[Start of Attachment]
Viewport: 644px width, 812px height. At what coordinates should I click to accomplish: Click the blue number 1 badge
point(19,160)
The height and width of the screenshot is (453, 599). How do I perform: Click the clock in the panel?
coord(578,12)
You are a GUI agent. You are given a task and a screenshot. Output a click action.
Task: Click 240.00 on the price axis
[End of Attachment]
ASSIGNED TASK: The full listing above is to be given again exactly.

RESULT:
Viewport: 644px width, 812px height. At what coordinates should I click to accomplish: Click the blue number 1 badge
point(19,160)
The height and width of the screenshot is (453, 599). How do I perform: Click the clock in the panel?
coord(578,12)
You are a GUI agent. You are given a task and a screenshot. Output a click action.
Task: Click 240.00 on the price axis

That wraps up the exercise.